With respect to video games, Chinese regulations require real-name authentication ("real-name ID") since 1 January 2020. The regulations are set to become more stringent on 1 June 2021, requiring authentication with a government system instead of third-party services. The aim of the regulations is to curb excessive gaming by minors. People under 18 are restricted by these regulations to 90 minutes of gaming between 08:00 and 22:00 (180 minutes on holidays), and are also subject to restrictions on in-app payments based on their age.

Social networking sites

The enforcement of real-name systems has resulted in a series of conflicts known as nymwars, which raised issues regarding naming, cultural sensitivity, public and private identity, privacy, and the role of social media in modern discourse.

Google

Google previously introduced a real-name policy in July 2011, requiring users to use their real names on YouTube and Google+. User accounts that were identified as not following the policy were suspended. After wide-ranging criticisms from a number of high-profile commentators, Google dropped the real-name policy in July 2014 and ended restrictions on names.

Facebook

Facebook employs a real-name system. Its online Name Policy states: "Facebook is a community where people use their real identities. We require everyone to provide their real names, so you always know who you're connecting with. This helps keep our community safe." This strongly encourages users to provide real names when creating an account.
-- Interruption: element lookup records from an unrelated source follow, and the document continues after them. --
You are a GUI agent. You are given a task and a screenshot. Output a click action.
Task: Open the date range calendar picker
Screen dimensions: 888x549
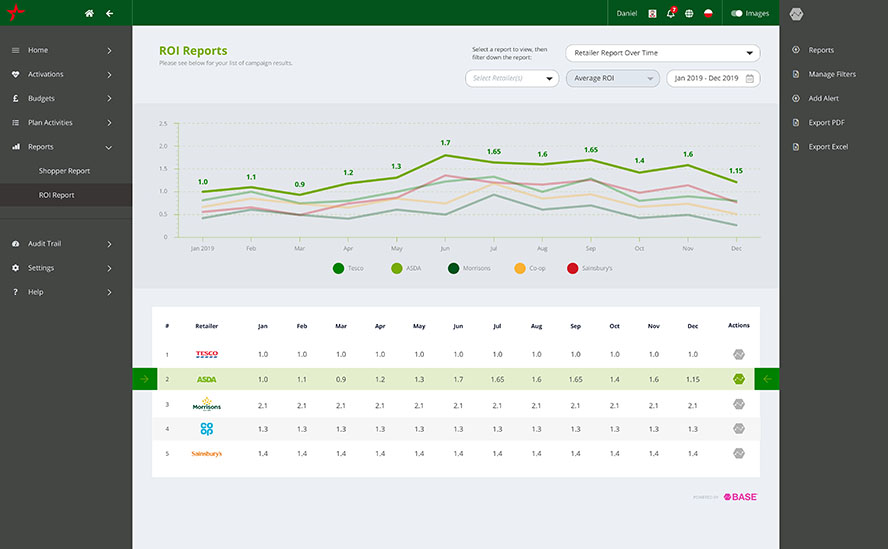pos(749,78)
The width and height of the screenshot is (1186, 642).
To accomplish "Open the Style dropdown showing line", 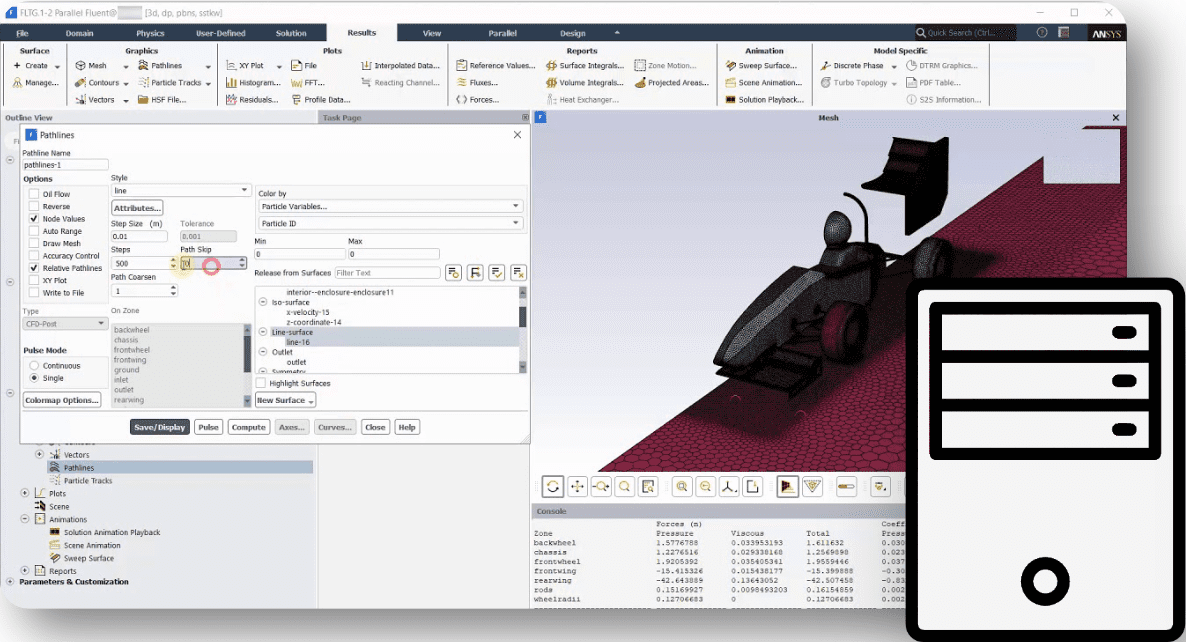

Facebook's first users were university students. According to Danah Boyd, a social media scholar, "people provided their name because they saw the site as an extension of campus life." Later users adopted the norms and practices of the early adopters. The use of real names contributed to the quality and quantity of information Facebook has about its users. Facebook became an identity service by encouraging users to share their lives, including their real names.

Emil Protalinski, technology journalist for The Next Web, states that some "Facebook users opt to use pseudonyms to hide from stalkers, abusive exes, and even governments that don't condone free speech." Pseudonyms allow these users to connect with colleagues, friends, and family without compromising their safety.

"People feel as though their privacy has been violated when their agency has been undermined or when information about a particular social context has been obscured in ways that subvert people's ability to make an informed decision about what to reveal." Some users may feel uncomfortable with displaying their real names and choose a fake name that appears real to others.

Twitter

Unlike Facebook, the Twitter social networking site does not require real-names for Twitter accounts. According to former CEO Dick Costolo Twitter does not care about real names. Whether the information comes from an account with a real name or one using a pseudonym does not matter. However, Twitter verifies accounts of prominent users such as celebrities and businesses in order to protect them against identity theft/fraud.

Quora

Previously, Quora required users to register with the complete form of their real names rather than an Internet pseudonym or other screen name. Although verification of names was not required, false names could be reported by the community.

On 19 April 2021, Quora eliminated the requirement that users use their real names and allowed users to use pseudonyms.

Yahoo Japan
From late 2020, Yahoo Japan has required users to register their Japanese mobile phone numbers when they open a new account. On 18 October 2022, Yahoo Japan announced on that only users who register their Japanese mobile phone numbers with its news website “Yahoo! News” will be able to post comments on news articles on the site.